I see your point Zendau, but don't you ever get tired of advice that starts our "Well I've never done it but..."  True that person may have words of wisdom to impart. But, the guy asked specifically for personal experience. The answers were mostly generic that I'm sure he already knew...available all over the web. The worst I got was about smoking with orange wood.  Some guy told me that he heard it was awful, acrid and nasty wood and should never be used.  I avoided Orange for a while after that.   In this case the person was asking specifically for personal experience feedback.
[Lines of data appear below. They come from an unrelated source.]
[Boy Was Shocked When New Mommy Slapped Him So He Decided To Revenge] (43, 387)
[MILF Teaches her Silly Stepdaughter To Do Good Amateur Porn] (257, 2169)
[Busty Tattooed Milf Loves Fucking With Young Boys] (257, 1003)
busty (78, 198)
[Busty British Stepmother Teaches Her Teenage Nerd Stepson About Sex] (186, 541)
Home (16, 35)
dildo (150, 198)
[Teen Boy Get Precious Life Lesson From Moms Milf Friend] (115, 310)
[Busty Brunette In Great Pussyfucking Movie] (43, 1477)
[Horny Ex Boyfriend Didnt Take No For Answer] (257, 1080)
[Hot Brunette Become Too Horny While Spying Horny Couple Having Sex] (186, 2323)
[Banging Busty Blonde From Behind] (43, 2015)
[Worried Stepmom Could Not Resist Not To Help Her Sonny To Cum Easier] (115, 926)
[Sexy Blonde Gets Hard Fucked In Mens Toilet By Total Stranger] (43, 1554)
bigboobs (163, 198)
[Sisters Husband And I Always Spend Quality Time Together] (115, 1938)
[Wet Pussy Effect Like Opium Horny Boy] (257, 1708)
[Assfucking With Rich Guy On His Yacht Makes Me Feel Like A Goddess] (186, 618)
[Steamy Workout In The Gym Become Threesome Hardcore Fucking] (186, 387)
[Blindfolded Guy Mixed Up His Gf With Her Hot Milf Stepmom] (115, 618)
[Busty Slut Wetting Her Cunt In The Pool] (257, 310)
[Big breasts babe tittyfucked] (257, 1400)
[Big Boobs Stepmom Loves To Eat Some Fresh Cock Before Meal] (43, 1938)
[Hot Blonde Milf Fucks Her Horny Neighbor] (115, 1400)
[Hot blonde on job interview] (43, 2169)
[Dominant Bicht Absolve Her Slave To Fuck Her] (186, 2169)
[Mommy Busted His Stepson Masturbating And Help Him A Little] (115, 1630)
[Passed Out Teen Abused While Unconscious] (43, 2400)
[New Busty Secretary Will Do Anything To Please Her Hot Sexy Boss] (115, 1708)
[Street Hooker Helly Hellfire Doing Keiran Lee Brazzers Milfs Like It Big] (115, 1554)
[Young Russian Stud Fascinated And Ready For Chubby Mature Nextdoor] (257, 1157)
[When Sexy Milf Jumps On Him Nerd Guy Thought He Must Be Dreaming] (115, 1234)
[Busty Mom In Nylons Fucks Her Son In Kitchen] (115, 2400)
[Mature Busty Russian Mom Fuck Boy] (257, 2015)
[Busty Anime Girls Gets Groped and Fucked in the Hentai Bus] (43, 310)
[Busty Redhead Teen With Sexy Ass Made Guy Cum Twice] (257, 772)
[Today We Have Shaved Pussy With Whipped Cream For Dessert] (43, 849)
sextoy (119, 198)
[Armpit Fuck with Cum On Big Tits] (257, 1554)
Fortunately he got some.  I stand admonished and will be better behaved from now on.


----------



## Peter Plantec (Aug 30, 2018)

BBQ Delight tells me they have no plans to issue a 20lb bag of pure orange pellets because the pellet feeder smokers require oak to keep the flame going.  I will say that their bag of one pound pure orange works well in the A-MAZ-N Maze style smoke generator works well and stays lit.  A handful will give you 9-11 hours of great smoke.  For cold smoking with orange you really need to have a side box.  I made mine diy for the Masterbuilt Pro using the A-Maze-N generator in a card board box.  It pipes in to the 3" port where you input wood chips normally.  Of course you do not use the heater in the smoker.  The Masterbuilt can not be used for cold smoking by itself.


----------



## dan Welch (Dec 10, 2018)

drunkenmeatfist said:


> The last two nights I used Orange wood chips to smoke salmon and pork tenderloin. Both dinners were better than I have had in a long time. Really liked the flavors. I am still new to this so I can't tell if it was the wood used or something else. Anyone else have experience smoking with Orange wood? Is there a food group that Orange is best suited for?


Orange wood is very good with poultry and pork from my experience. It has become difficult to find lately. It is also great for grilling pizza. The flavor complements all components of the pizza. It is really good for cooking a pork loin, especially if using a lemon pepper or orange pepper spice rub. Happy Smoking


----------